▶ **WHAT YOU ARE ASKED TO DO**
Exact copies of the line with "Instruction: Jump to page 2" and of all lines after it through the end of the entries are required, and no other lines.

▶ **DATA SHOWN**
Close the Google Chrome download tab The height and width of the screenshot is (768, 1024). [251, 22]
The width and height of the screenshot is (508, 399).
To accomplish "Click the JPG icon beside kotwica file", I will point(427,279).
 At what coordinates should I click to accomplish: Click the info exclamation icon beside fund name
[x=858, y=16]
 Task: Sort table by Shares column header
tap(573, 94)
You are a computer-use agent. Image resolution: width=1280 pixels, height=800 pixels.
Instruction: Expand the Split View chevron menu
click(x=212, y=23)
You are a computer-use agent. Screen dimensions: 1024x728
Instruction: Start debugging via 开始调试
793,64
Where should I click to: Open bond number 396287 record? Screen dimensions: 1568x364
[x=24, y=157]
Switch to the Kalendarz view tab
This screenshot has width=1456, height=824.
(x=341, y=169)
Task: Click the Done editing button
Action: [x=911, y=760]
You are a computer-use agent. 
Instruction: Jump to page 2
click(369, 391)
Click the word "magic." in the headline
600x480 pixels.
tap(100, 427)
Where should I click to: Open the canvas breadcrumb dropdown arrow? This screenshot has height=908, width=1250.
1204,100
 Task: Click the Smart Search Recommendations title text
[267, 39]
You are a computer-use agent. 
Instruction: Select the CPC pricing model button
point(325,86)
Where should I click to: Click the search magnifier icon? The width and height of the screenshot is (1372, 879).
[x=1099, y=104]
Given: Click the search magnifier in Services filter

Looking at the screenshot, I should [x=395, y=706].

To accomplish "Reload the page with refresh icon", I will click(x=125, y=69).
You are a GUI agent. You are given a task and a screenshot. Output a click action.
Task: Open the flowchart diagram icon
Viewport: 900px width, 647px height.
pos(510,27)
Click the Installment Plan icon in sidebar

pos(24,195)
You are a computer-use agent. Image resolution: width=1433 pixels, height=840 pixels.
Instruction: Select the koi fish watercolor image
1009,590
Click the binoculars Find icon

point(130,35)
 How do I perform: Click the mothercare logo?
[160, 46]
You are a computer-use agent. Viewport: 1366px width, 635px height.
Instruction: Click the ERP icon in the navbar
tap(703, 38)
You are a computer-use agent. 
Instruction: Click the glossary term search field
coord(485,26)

▶ **EXPECTED OUTPUT**
Instruction: Jump to page 2
click(369, 391)
Click the word "magic." in the headline
600x480 pixels.
tap(100, 427)
Where should I click to: Open the canvas breadcrumb dropdown arrow? This screenshot has height=908, width=1250.
1204,100
 Task: Click the Smart Search Recommendations title text
[267, 39]
You are a computer-use agent. 
Instruction: Select the CPC pricing model button
point(325,86)
Where should I click to: Click the search magnifier icon? The width and height of the screenshot is (1372, 879).
[x=1099, y=104]
Given: Click the search magnifier in Services filter

Looking at the screenshot, I should [x=395, y=706].

To accomplish "Reload the page with refresh icon", I will click(x=125, y=69).
You are a GUI agent. You are given a task and a screenshot. Output a click action.
Task: Open the flowchart diagram icon
Viewport: 900px width, 647px height.
pos(510,27)
Click the Installment Plan icon in sidebar

pos(24,195)
You are a computer-use agent. Image resolution: width=1433 pixels, height=840 pixels.
Instruction: Select the koi fish watercolor image
1009,590
Click the binoculars Find icon

point(130,35)
 How do I perform: Click the mothercare logo?
[160, 46]
You are a computer-use agent. Viewport: 1366px width, 635px height.
Instruction: Click the ERP icon in the navbar
tap(703, 38)
You are a computer-use agent. 
Instruction: Click the glossary term search field
coord(485,26)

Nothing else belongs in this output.